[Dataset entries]
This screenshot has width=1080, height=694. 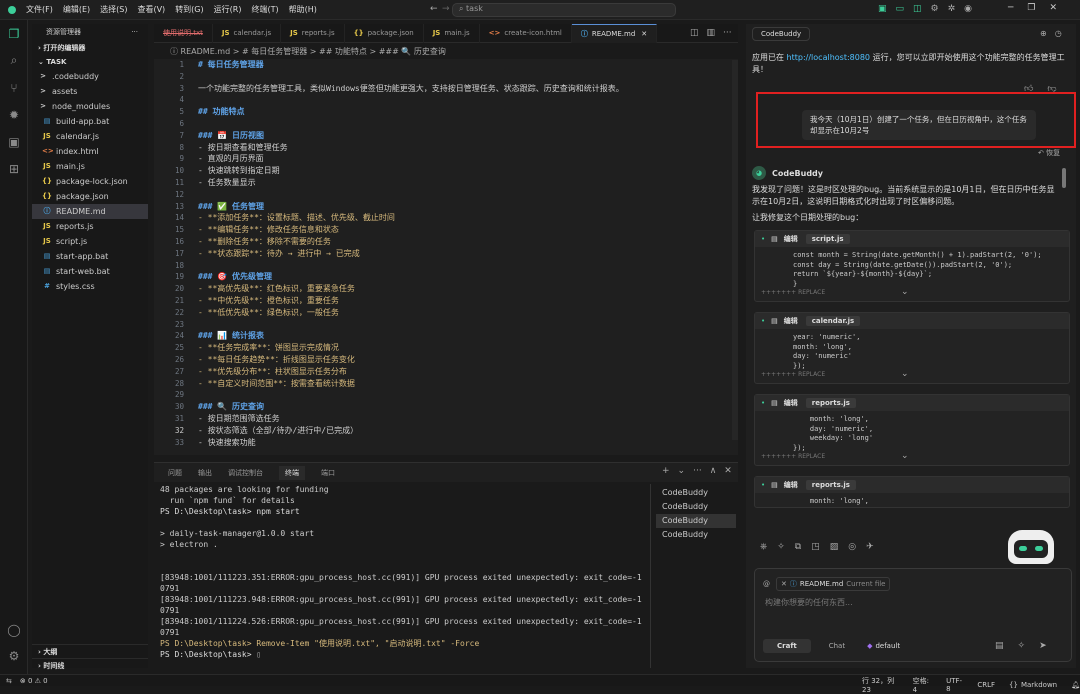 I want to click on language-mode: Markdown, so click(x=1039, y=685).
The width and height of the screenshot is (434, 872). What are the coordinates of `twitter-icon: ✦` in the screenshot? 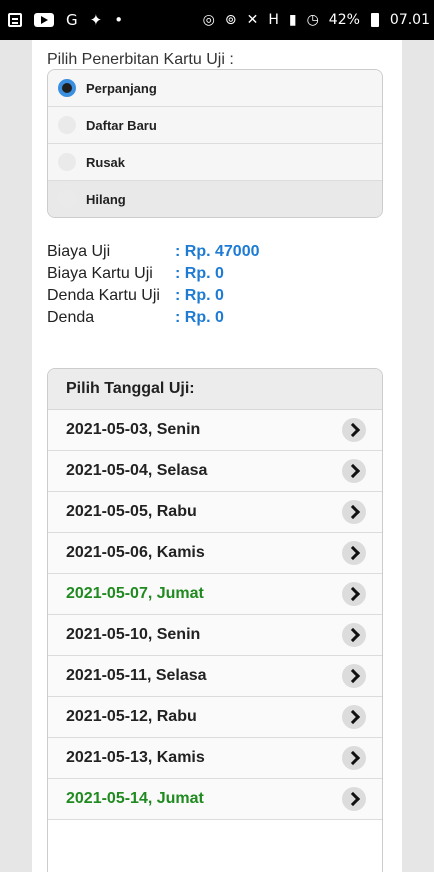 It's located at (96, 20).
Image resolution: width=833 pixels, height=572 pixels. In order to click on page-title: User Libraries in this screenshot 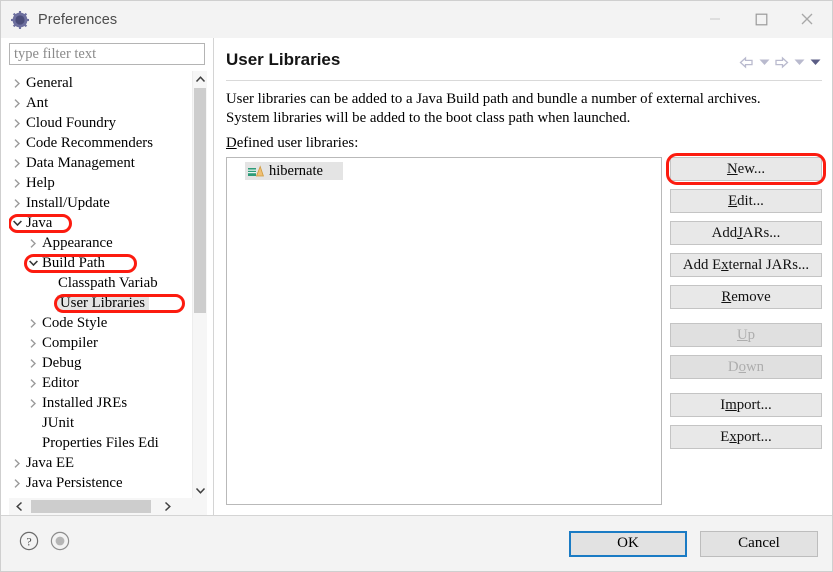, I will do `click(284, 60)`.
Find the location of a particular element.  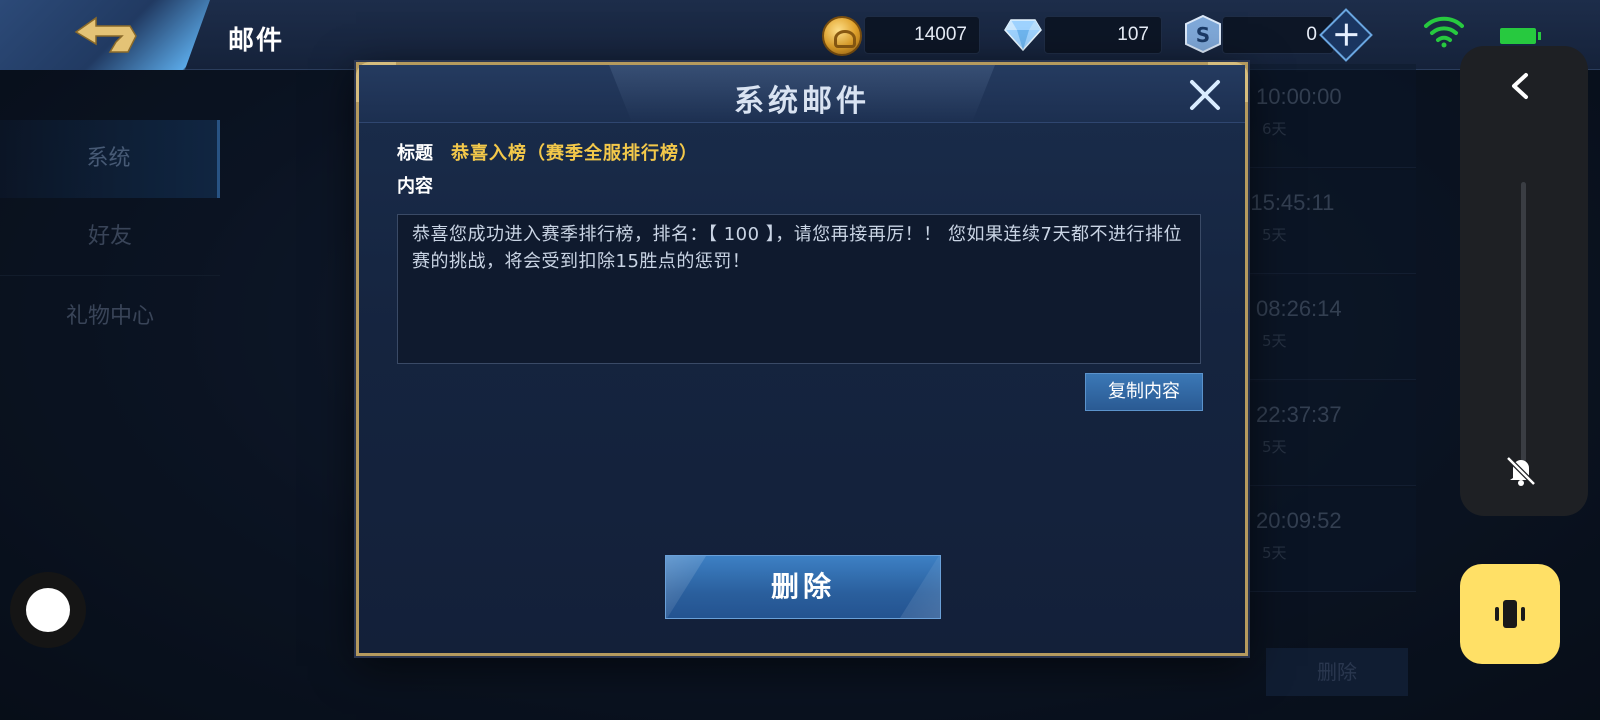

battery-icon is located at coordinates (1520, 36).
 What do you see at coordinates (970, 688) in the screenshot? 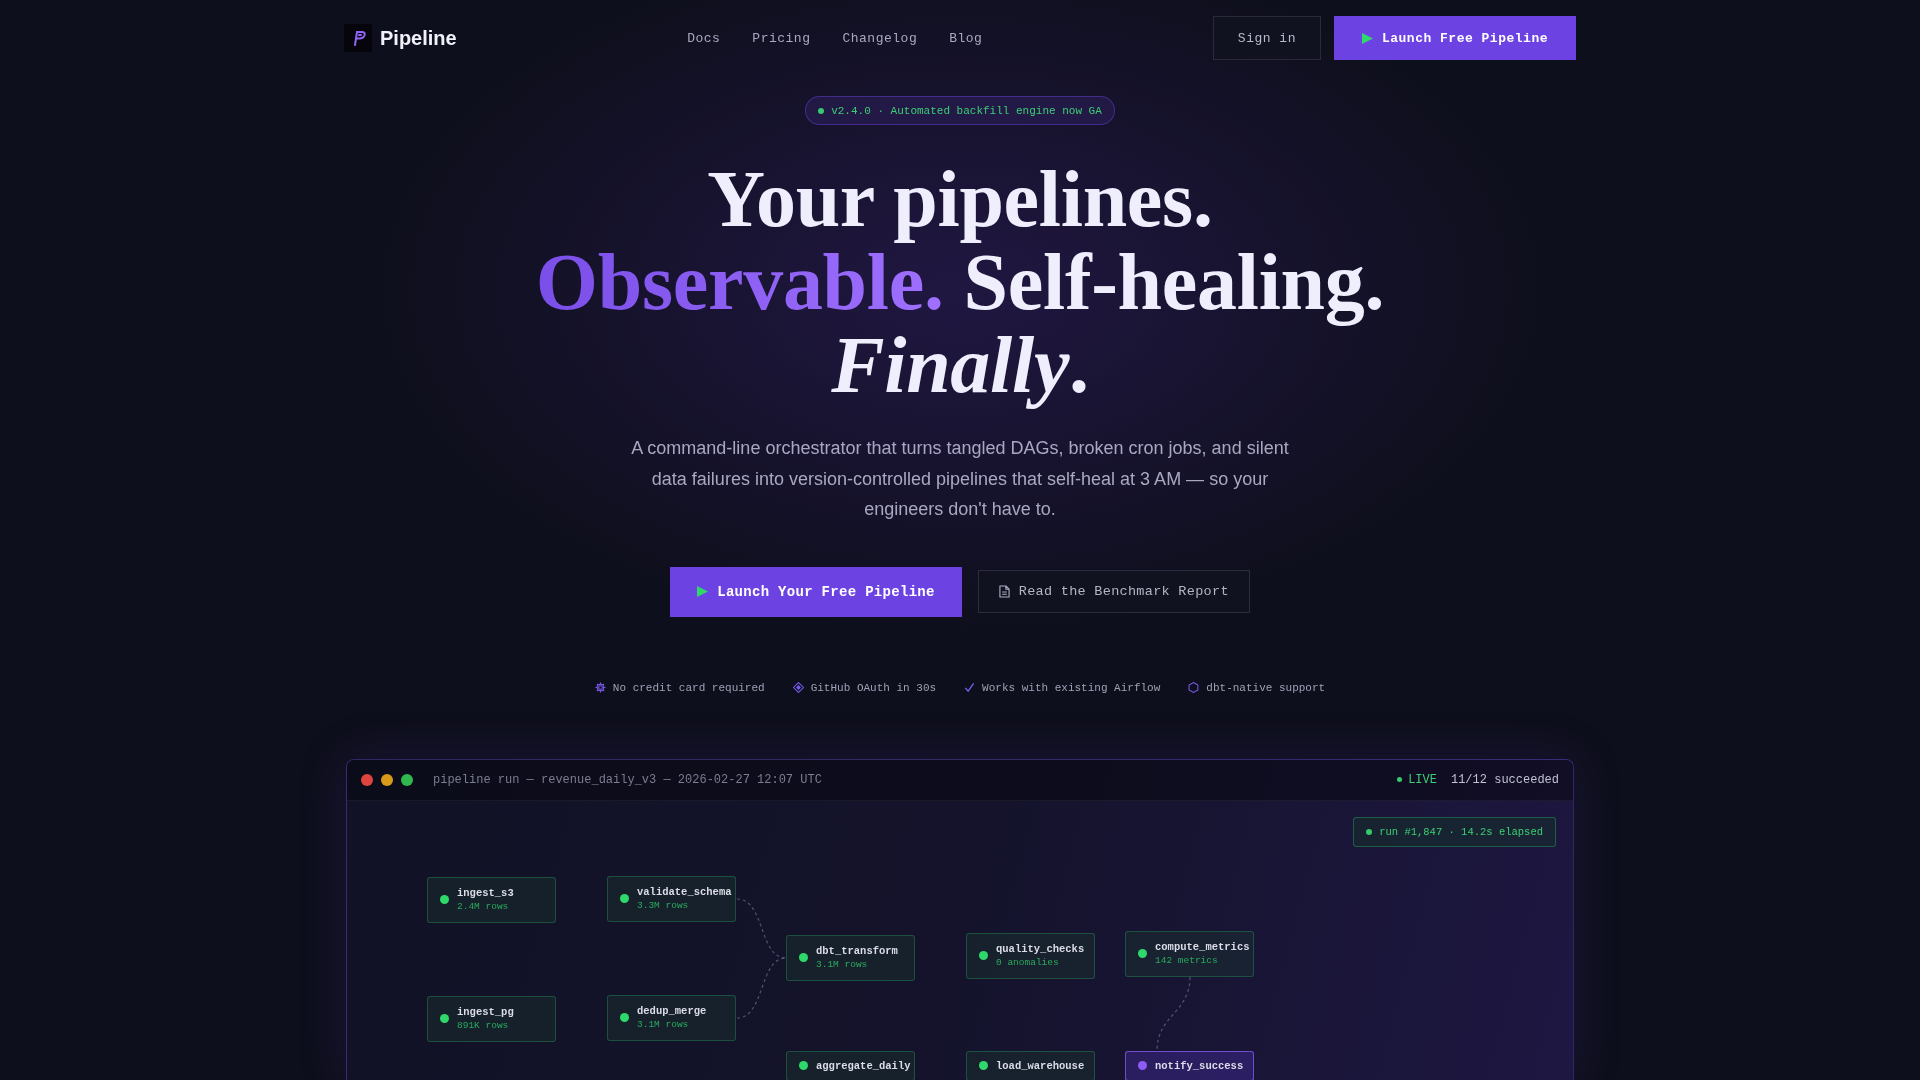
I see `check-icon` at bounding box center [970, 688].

● **Task brief**
Quote the entries word for word from the line with "What do you" through the end of the entries, leaving out the pictures.

● **Response area**
 What do you see at coordinates (970, 688) in the screenshot? 
I see `check-icon` at bounding box center [970, 688].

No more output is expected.